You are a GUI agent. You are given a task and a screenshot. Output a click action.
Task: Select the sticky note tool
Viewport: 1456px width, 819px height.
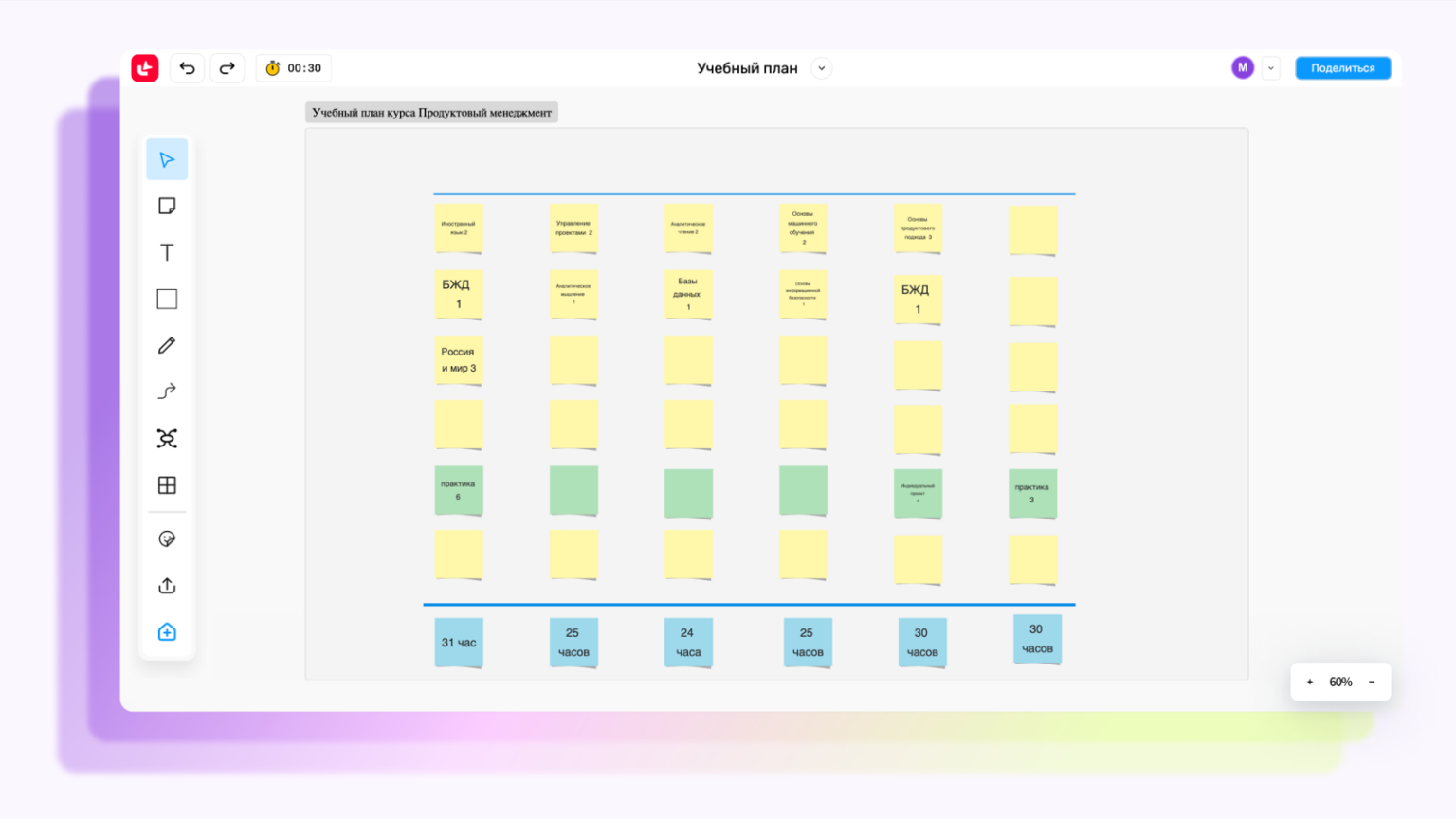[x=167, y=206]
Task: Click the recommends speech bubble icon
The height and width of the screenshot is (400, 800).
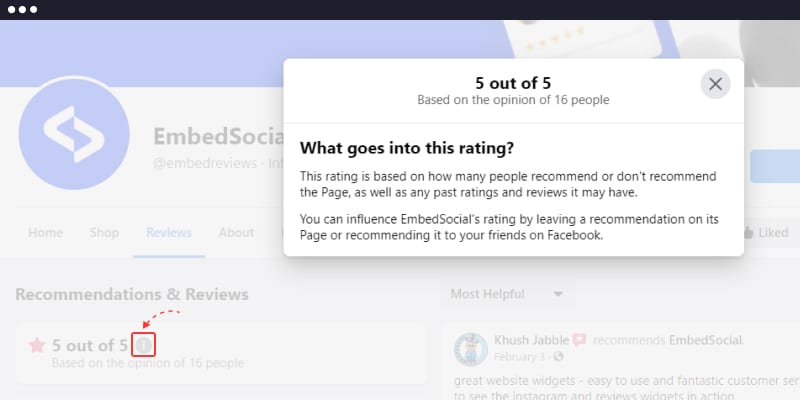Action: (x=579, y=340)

____

- Work to complete
Print only the lines from the line that contains "Task: Click the recommends speech bubble icon" to the final line of the data, inclusive. Pictures stay out.

- Reply to the task
Task: Click the recommends speech bubble icon
The height and width of the screenshot is (400, 800).
Action: (x=579, y=340)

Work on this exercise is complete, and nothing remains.